■ **EXERCISE DESCRIPTION**: Check every line of the following material for the word "chevron", then say how many have it, with no other words.

START EXTRACTED RECORDS

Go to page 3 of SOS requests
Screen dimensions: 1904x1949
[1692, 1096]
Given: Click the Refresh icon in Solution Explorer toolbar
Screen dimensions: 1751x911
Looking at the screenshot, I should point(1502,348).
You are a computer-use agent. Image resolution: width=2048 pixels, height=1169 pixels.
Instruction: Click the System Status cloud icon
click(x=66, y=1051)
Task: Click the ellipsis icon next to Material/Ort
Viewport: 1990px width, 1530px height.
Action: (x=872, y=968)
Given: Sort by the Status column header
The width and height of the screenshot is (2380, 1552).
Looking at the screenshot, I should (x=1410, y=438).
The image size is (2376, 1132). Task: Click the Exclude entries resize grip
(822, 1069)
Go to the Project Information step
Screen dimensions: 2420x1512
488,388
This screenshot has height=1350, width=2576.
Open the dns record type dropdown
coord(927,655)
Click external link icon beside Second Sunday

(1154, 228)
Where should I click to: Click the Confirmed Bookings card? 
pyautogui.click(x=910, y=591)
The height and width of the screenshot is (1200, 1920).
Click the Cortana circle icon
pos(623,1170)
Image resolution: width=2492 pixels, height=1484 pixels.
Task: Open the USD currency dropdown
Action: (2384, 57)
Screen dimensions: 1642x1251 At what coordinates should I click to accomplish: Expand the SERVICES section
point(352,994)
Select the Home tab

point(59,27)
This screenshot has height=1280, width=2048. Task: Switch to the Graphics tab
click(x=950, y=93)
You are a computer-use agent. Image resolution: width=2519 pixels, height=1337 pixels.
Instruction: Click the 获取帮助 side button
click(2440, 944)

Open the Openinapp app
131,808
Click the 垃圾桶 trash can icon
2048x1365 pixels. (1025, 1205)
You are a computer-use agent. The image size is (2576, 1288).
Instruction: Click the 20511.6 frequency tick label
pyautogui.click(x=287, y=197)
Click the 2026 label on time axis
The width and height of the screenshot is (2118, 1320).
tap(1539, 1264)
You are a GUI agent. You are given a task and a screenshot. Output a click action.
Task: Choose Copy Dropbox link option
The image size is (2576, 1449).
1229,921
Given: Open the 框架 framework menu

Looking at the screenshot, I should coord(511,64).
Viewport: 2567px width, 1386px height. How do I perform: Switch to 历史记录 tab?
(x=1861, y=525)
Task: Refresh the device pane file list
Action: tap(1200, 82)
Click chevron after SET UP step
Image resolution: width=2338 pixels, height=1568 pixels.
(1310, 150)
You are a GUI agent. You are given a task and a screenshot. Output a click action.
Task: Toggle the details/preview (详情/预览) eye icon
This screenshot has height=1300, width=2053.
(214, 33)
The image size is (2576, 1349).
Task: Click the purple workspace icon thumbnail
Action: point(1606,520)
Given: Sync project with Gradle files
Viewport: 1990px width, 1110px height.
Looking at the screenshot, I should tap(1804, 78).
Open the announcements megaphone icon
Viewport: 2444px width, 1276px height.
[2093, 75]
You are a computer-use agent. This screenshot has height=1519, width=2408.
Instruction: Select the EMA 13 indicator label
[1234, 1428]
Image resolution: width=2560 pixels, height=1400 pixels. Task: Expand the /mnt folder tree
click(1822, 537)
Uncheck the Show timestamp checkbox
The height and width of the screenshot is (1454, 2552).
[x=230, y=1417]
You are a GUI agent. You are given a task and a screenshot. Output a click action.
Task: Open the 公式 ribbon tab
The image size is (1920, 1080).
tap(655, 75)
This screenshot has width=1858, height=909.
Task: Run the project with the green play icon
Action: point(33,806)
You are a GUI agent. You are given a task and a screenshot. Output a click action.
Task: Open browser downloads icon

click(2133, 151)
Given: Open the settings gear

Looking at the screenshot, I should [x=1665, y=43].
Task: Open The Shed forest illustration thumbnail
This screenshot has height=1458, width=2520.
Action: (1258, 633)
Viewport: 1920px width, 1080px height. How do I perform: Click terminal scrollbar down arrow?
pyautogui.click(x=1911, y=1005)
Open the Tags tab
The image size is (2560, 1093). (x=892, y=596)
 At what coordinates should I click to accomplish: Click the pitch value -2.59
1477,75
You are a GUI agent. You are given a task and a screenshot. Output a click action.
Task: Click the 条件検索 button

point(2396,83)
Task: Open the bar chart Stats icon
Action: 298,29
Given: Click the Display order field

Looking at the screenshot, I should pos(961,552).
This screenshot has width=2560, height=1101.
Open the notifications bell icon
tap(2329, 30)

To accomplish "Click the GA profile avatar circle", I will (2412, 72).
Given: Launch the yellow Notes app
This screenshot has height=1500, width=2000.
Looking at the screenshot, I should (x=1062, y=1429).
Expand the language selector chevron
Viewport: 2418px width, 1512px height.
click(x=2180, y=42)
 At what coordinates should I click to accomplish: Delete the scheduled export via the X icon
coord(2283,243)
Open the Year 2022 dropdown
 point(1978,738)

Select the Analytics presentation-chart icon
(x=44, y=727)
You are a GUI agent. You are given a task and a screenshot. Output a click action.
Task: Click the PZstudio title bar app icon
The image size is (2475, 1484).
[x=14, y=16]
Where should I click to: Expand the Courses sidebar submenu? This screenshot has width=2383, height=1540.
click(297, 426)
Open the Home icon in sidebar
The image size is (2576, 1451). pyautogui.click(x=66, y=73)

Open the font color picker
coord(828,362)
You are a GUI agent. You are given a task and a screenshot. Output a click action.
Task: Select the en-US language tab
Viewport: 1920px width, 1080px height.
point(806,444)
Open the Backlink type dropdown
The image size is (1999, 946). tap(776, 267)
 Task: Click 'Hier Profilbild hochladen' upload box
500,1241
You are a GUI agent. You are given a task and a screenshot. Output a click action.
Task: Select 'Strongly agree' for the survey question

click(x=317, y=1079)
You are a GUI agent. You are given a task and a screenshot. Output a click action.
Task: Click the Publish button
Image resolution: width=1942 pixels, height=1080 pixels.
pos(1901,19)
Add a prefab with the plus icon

END EXTRACTED RECORDS

■ **FINAL ANSWER**: 2